Stored items from a collection
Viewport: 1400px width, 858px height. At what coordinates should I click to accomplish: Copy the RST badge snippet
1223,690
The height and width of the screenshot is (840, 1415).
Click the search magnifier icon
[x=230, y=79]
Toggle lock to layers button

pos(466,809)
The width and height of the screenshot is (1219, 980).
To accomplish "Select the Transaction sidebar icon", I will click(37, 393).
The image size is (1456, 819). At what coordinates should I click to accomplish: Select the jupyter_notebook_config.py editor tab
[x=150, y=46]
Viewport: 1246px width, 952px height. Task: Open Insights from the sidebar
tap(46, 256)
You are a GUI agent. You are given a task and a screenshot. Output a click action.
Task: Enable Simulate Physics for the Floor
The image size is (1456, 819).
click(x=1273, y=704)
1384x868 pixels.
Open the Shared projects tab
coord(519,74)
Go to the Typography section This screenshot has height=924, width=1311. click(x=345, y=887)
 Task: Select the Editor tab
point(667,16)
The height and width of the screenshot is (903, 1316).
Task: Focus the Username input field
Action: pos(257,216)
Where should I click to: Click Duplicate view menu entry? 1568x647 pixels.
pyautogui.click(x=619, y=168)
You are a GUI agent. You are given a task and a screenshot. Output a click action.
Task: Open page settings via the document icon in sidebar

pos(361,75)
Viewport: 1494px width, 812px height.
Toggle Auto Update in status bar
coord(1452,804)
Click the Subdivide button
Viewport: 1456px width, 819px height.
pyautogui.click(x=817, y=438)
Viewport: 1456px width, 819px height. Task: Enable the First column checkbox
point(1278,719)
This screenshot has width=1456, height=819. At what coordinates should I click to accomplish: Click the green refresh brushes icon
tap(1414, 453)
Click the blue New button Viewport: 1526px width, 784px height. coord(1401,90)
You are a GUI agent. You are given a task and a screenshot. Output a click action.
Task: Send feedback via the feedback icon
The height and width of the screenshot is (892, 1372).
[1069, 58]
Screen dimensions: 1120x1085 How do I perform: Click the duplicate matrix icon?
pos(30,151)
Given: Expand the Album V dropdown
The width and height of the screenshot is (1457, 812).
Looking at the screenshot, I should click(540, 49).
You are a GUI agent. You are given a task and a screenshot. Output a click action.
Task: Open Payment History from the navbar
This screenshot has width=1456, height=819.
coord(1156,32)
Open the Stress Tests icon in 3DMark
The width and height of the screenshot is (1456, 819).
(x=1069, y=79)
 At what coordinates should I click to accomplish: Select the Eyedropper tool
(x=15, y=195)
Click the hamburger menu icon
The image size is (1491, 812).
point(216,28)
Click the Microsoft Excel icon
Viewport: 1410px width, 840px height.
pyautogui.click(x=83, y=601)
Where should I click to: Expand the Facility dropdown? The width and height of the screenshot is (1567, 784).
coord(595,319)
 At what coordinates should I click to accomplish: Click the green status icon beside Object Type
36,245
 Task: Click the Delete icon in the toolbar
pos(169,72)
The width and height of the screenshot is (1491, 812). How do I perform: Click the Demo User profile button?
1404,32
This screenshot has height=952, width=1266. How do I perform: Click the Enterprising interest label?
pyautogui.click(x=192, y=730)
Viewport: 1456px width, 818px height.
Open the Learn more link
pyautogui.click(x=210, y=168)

• **WHAT YOU ARE ASKED TO DO**
Go through the data above and copy all of it exactly.

• **COMPLETED TASK**
Viewport: 1400px width, 858px height. At what coordinates should I click to accomplish: Copy the RST badge snippet
1223,690
The height and width of the screenshot is (840, 1415).
Click the search magnifier icon
[x=230, y=79]
Toggle lock to layers button

pos(466,809)
The width and height of the screenshot is (1219, 980).
To accomplish "Select the Transaction sidebar icon", I will click(37, 393).
The image size is (1456, 819). At what coordinates should I click to accomplish: Select the jupyter_notebook_config.py editor tab
[x=150, y=46]
Viewport: 1246px width, 952px height. Task: Open Insights from the sidebar
tap(46, 256)
You are a GUI agent. You are given a task and a screenshot. Output a click action.
Task: Enable Simulate Physics for the Floor
The image size is (1456, 819).
click(x=1273, y=704)
1384x868 pixels.
Open the Shared projects tab
coord(519,74)
Go to the Typography section This screenshot has height=924, width=1311. click(x=345, y=887)
 Task: Select the Editor tab
point(667,16)
The height and width of the screenshot is (903, 1316).
Task: Focus the Username input field
Action: pos(257,216)
Where should I click to: Click Duplicate view menu entry? 1568x647 pixels.
pyautogui.click(x=619, y=168)
You are a GUI agent. You are given a task and a screenshot. Output a click action.
Task: Open page settings via the document icon in sidebar

pos(361,75)
Viewport: 1494px width, 812px height.
Toggle Auto Update in status bar
coord(1452,804)
Click the Subdivide button
Viewport: 1456px width, 819px height.
pyautogui.click(x=817, y=438)
Viewport: 1456px width, 819px height. Task: Enable the First column checkbox
point(1278,719)
This screenshot has width=1456, height=819. At what coordinates should I click to accomplish: Click the green refresh brushes icon
tap(1414, 453)
Click the blue New button Viewport: 1526px width, 784px height. coord(1401,90)
You are a GUI agent. You are given a task and a screenshot. Output a click action.
Task: Send feedback via the feedback icon
The height and width of the screenshot is (892, 1372).
[1069, 58]
Screen dimensions: 1120x1085 How do I perform: Click the duplicate matrix icon?
pos(30,151)
Given: Expand the Album V dropdown
The width and height of the screenshot is (1457, 812).
Looking at the screenshot, I should click(540, 49).
You are a GUI agent. You are given a task and a screenshot. Output a click action.
Task: Open Payment History from the navbar
This screenshot has width=1456, height=819.
coord(1156,32)
Open the Stress Tests icon in 3DMark
The width and height of the screenshot is (1456, 819).
(x=1069, y=79)
 At what coordinates should I click to accomplish: Select the Eyedropper tool
(x=15, y=195)
Click the hamburger menu icon
The image size is (1491, 812).
point(216,28)
Click the Microsoft Excel icon
Viewport: 1410px width, 840px height.
pyautogui.click(x=83, y=601)
Where should I click to: Expand the Facility dropdown? The width and height of the screenshot is (1567, 784).
coord(595,319)
 At what coordinates should I click to accomplish: Click the green status icon beside Object Type
36,245
 Task: Click the Delete icon in the toolbar
pos(169,72)
The width and height of the screenshot is (1491, 812). How do I perform: Click the Demo User profile button?
1404,32
This screenshot has height=952, width=1266. How do I perform: Click the Enterprising interest label?
pyautogui.click(x=192, y=730)
Viewport: 1456px width, 818px height.
Open the Learn more link
pyautogui.click(x=210, y=168)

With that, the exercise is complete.